Entscheidung: Die Klage wird abgewiesen. Der Kläger trägt die gesamten Kosten.

Leitsätze

1.      Beamte – Vertragsbedienstete – Einstellung – Probezeit – Entscheidung über die Entlassung vor Ende der Probezeit – Unterbliebene Mitteilung der Stellungnahme des Beurteilungsausschusses

(Beamtenstatut, Art. 34 Abs. 2; Beschäftigungsbedingungen für die sonstigen Bediensteten, Art. 84 Abs. 4)

2.      Beamte – Vertragsbedienstete – Einstellung – Probezeit – Entscheidung über die Entlassung vor Ende der Probezeit – Eindeutig unzulängliche Leistungen – Begriff

(Beschäftigungsbedingungen für die sonstigen Bediensteten, Art. 84 Abs. 4)

3.      Beamte – Vertragsbedienstete – Einstellung – Probezeit

(Beschäftigungsbedingungen für die sonstigen Bediensteten, Art. 84 Abs. 4)

4.      Beamte – Vertragsbedienstete – Einstellung – Probezeit – Entscheidung über die Entlassung vor Ende der Probezeit – Eindeutig unzulängliche Leistungen

(Beschäftigungsbedingungen für die sonstigen Bediensteten, Art. 84 Abs. 4)

1.      Die Beachtung der Verteidigungsrechte ist ein fundamentaler Grundsatz des Gemeinschaftsrechts und muss in allen Verfahren, die zu einer den Betroffenen beschwerenden Maßnahme führen können, auch dann sichergestellt werden, wenn eine spezifische Regelung fehlt.
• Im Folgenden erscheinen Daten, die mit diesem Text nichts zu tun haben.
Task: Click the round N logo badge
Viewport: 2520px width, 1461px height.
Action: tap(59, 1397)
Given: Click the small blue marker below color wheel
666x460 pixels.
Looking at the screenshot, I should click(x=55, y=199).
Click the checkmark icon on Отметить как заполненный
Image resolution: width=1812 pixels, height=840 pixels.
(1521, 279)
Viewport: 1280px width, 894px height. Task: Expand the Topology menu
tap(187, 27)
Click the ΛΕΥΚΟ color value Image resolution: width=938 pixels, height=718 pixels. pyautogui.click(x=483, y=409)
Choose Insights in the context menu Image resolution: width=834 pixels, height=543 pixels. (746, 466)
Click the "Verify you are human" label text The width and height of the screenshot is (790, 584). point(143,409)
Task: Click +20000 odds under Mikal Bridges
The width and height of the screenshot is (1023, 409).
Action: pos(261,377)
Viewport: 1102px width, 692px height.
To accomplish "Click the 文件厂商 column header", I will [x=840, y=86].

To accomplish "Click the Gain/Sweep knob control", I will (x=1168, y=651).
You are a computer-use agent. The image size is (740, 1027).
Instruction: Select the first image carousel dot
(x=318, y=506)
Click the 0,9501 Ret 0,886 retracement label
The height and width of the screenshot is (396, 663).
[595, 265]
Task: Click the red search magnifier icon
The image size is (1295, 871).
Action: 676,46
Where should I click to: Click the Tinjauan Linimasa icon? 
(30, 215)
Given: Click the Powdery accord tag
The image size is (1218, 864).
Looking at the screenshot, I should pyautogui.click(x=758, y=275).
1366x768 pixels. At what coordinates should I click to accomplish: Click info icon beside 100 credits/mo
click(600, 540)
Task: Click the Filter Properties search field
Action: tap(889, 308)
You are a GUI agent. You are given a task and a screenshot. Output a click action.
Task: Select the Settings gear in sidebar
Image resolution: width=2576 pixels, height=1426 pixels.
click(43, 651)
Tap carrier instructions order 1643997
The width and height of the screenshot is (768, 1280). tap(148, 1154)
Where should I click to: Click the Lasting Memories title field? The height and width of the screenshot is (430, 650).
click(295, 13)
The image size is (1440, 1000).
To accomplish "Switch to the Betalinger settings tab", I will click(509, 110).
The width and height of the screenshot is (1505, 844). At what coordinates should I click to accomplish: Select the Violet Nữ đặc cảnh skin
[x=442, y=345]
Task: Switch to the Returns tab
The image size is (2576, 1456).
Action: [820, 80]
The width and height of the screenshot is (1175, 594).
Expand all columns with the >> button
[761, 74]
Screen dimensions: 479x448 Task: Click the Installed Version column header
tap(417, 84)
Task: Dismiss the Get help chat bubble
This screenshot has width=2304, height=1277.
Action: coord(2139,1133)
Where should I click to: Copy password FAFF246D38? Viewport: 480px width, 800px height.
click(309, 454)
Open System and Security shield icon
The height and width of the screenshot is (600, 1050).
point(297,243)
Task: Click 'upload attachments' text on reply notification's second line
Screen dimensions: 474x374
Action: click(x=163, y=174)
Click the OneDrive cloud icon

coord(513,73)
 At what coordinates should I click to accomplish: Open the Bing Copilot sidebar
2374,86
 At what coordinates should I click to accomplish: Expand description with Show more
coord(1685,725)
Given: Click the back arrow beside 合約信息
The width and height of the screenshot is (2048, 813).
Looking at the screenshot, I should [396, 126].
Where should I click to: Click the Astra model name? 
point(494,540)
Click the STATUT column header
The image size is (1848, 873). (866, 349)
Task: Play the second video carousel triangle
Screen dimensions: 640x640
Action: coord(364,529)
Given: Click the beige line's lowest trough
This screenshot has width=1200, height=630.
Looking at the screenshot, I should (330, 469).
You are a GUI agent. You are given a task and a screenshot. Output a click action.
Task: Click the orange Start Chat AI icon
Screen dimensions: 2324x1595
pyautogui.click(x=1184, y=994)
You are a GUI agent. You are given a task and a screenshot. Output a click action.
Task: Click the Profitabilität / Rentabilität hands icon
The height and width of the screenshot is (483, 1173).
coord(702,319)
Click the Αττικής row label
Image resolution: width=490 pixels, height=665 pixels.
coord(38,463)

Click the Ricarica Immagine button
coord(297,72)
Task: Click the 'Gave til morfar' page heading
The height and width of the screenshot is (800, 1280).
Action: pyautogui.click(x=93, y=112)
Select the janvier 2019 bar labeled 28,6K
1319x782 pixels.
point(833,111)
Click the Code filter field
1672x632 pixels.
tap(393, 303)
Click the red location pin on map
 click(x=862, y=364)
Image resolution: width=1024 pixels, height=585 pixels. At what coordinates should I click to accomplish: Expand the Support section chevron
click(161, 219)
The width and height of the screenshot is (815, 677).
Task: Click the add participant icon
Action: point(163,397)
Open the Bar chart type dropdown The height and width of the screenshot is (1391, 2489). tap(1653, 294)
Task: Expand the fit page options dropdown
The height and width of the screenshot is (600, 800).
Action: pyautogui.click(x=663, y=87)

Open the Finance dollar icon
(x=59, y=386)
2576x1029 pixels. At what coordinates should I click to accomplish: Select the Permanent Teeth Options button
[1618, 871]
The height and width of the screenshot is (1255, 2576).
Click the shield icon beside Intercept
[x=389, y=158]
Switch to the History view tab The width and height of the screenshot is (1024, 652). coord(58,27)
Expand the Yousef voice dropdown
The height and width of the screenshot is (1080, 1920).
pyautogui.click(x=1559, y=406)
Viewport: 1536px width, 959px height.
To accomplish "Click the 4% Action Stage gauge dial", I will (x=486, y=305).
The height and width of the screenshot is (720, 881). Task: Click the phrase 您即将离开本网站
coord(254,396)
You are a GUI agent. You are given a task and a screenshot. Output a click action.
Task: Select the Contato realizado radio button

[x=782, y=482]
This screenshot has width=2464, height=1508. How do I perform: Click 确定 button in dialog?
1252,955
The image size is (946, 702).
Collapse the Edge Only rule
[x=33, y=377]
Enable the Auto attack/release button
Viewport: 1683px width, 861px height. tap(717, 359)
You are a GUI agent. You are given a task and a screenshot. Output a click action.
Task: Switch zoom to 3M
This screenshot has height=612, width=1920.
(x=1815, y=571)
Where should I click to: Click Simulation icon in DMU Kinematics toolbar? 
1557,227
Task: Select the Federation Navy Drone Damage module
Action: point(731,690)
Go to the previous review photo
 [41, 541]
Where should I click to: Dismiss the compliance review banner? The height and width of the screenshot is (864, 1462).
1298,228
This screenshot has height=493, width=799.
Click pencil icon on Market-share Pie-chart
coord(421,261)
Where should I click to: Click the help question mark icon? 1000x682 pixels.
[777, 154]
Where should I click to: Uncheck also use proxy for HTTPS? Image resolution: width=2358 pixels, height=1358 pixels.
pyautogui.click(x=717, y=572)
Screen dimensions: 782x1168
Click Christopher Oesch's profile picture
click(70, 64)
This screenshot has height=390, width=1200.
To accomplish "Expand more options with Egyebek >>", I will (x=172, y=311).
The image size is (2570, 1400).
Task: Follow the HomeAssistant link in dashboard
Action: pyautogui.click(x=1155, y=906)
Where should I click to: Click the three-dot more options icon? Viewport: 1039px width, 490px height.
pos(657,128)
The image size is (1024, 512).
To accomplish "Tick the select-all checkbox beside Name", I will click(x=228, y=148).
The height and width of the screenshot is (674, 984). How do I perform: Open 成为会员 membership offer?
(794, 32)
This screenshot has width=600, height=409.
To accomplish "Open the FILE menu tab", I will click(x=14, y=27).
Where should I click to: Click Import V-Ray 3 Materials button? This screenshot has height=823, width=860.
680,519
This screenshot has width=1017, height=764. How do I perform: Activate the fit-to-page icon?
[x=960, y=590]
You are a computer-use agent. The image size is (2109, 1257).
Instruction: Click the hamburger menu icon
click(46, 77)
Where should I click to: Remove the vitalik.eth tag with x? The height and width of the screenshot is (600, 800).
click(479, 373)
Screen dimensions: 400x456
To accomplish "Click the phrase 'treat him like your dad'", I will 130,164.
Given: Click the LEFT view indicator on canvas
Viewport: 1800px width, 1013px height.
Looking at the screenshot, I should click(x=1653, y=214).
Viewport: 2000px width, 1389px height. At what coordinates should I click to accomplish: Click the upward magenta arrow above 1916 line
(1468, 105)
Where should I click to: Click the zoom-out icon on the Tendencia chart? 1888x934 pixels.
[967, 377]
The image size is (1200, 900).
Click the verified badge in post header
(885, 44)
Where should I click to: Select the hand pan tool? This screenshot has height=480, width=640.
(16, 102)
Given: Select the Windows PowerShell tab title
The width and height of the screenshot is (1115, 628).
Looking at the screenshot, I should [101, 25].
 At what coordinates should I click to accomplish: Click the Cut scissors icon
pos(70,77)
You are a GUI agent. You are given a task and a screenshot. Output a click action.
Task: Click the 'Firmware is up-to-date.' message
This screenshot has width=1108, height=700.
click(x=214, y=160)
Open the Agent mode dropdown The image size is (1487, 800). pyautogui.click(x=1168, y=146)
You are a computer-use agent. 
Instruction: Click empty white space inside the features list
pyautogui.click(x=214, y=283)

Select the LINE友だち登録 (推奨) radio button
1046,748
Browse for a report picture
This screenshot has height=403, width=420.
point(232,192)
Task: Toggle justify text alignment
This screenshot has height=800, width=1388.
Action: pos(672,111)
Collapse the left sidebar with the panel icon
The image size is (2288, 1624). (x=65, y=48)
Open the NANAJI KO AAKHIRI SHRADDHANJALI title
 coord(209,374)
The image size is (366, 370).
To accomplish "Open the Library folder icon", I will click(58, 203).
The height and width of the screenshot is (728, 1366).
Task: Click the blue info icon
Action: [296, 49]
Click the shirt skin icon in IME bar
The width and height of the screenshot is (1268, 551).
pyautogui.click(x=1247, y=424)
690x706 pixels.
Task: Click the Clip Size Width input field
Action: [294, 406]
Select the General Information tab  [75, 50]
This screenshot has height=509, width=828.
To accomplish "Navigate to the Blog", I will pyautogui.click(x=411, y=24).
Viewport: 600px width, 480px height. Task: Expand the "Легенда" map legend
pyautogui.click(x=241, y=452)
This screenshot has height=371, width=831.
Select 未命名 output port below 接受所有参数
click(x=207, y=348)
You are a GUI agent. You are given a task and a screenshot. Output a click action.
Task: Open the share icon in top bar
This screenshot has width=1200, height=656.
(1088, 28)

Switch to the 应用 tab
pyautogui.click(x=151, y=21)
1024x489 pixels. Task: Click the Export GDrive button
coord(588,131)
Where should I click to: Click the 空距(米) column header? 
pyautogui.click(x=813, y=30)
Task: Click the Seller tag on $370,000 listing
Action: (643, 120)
Nach diesem Grundsatz muss der Gemeinschaftsrichter sich vergewissern, dass der Betroffene vor Erlass der ihn betreffenden Entscheidung in die Lage versetzt wurde, seinen Standpunkt zur Richtigkeit und Erheblichkeit der Tatsachen und Umstände, auf deren Grundlage diese Entscheidung erlassen wurde, sachgerecht zu vertreten. Zudem muss ein Beamter nach dem allgemeinen Grundsatz der Wahrung der Verteidigungsrechte Gelegenheit haben, zu jedem Schriftstück Stellung zu nehmen, das ein Gemeinschaftsorgan gegen ihn verwenden will. Soweit ihm eine solche Gelegenheit nicht geboten worden ist, dürfen die ihm nicht zur Kenntnis gebrachten Schriftstücke daher nicht als Beweismittel berücksichtigt werden.

Dass einem Vertragsbediensteten die Stellungnahme des Beurteilungsausschusses, der sich zu dem Vorschlag, ihn zu entlassen, zu äußern hat, nicht mitgeteilt worden ist, begründet nur dann eine Verletzung von Verteidigungsrechten, wenn bestimmte Voraussetzungen erfüllt sind. Erstens muss diese Stellungnahme Tatsachen oder Vorwürfe enthalten, auf die die Entlassungsentscheidung gestützt ist. Es kann sich auch um für den Betroffenen günstige Umstände handeln, soweit diese nicht mit den Schlussfolgerungen in Einklang stehen, die in der genannten Entscheidung gezogen wurden. Zweite Voraussetzung ist, dass der Betroffene wegen der Nichtmitteilung der Stellungnahme des Beurteilungsausschusses nicht in die Lage versetzt worden ist, seinen Standpunkt zu diesen Tatsachen, Vorwürfen oder Umständen sachgerecht zu vertreten. Dies ist der Fall, wenn diese Tatsachen, Vorwürfe oder Umstände nur in der genannten Stellungnahme enthalten sind.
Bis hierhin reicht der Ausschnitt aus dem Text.